Visita íntima nos presídios. Um direito chancelado pelo STF mesmo que subornando o carcereiro

25/10/2015

Por Antônio Julião da Silva - 25/10/2015

“Há sempre alguma loucura no amor. Mas há sempre um pouco de razão na loucura.”

Friederich Nietzsche

A Lei de Execuções Penais[1] prevê diversos benefícios prisionais dentre eles a “visita do cônjuge, da companheira, de parentes e amigos em dias determinados” (inc. X do art. 41 da Lei n. 7.210/84).

Embora não previsto expressamente, inclui-se nesse direito de visitação a “visita íntima”.

Aludido direito está disciplinado pela Resolução n. 04, de 29 de junho de 2011, que “Recomenda aos Departamentos Penitenciários Estaduais ou órgãos congêneres seja assegurado o direito à visita íntima a pessoa presa, recolhida nos estabelecimentos prisionais.”[2], asseguradas as relações heteroafetivas e homoafetivas[3].

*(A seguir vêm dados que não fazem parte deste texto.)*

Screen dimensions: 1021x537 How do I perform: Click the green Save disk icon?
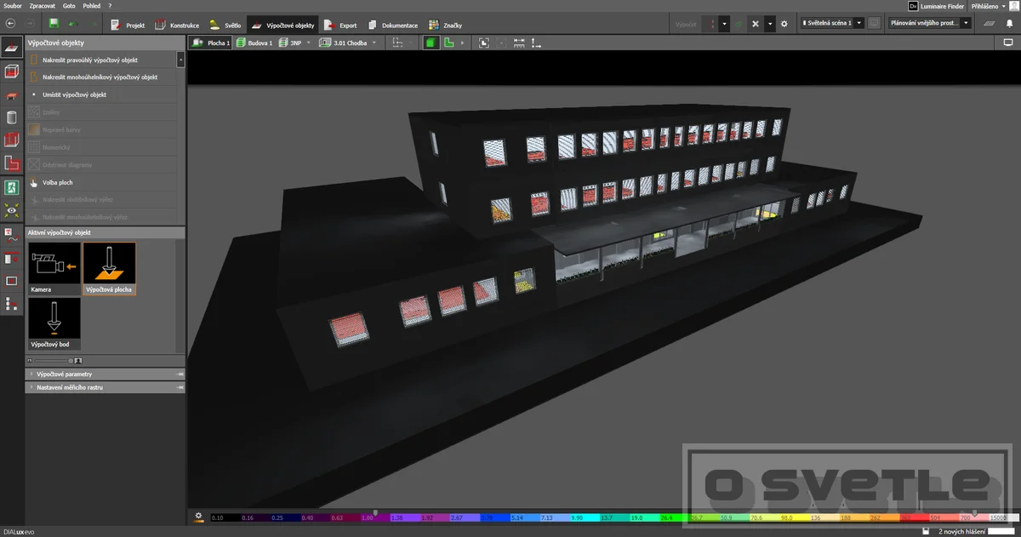[x=54, y=24]
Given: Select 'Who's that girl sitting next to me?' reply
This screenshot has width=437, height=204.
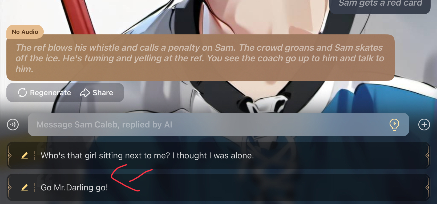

A benesse não poderá ser suspensa ou proibida como sanção disciplinar, salvo se a infração disciplinar estiver relacionada ao seu exercício (art. 4º da Res.04/2011 do CNPCP).

A propósito:

“APELAÇÃO CRIMINAL. TRÁFICO (ART. 33, CAPUT, C/C ART. 40, III, TODOS DA LEI N. 11.343/2006). RÉU QUE GUARDAVA DROGAS NO INTERIOR DO ESTABELECIMENTO PRISIONAL E, APÓS VISITA ÍNTIMA, ENTREGA À COMPANHEIRA O ENTORPECENTE, COM O INTUITO DE SER LEVADO PARA CASA. RÉ SURPREENDIDA NA SAÍDA DA PENITENCIÁRIA, TRANSPORTANDO A SUBSTÂNCIA DENTRO DA ROUPA ÍNTIMA. PRESA EM FLAGRANTE. SENTENÇA CONDENATÓRIA RECURSO DA RÉ. ALEGADA AUSÊNCIA DE DOLO E COAÇÃO MORAL IRRESISTÍVEL. TESES SEM RESPALDO PROBATÓRIO. MANUTENÇÃO DA CONDENAÇÃO. [...]. RECURSO CONHECIDO E DESPROVIDO.” (Apelação Criminal n. 2014.008563-0, de Joinville, Rel. Des. Substituto Volnei Celso Tomazini, Segunda Câmara Criminal/TJSC, julgado em 05.08.2014)[4]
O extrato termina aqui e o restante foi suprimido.